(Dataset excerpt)
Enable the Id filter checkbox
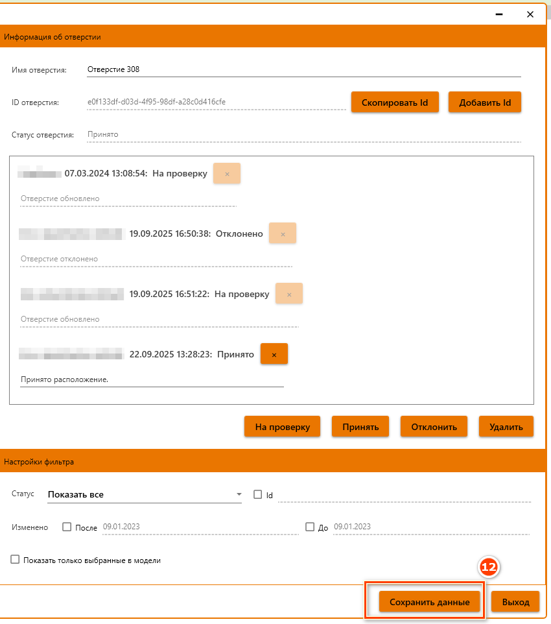 click(x=258, y=494)
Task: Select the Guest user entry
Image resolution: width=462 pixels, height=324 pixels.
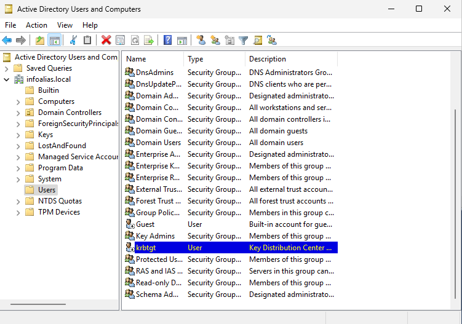Action: [145, 224]
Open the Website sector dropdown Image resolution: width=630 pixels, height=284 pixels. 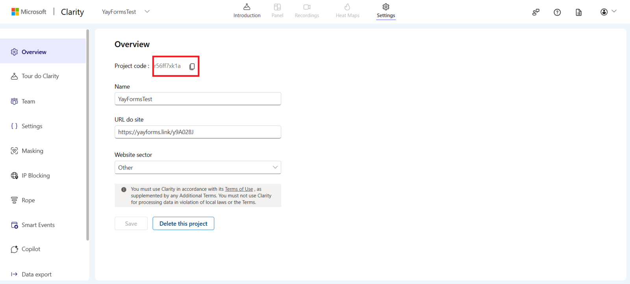[198, 168]
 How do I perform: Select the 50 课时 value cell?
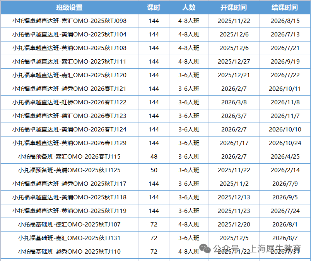154,170
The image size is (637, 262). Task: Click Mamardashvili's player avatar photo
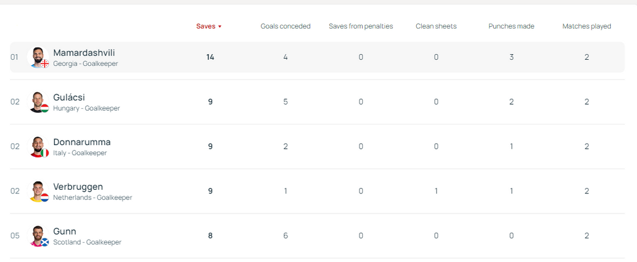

▸ EXERCISE
Pick out each line in the items above that contains the string "Task", and copy those lines.

▸ PROBLEM SOLUTION
Task: Select the Guest user entry
The image size is (637, 262). Task: Click Mamardashvili's player avatar photo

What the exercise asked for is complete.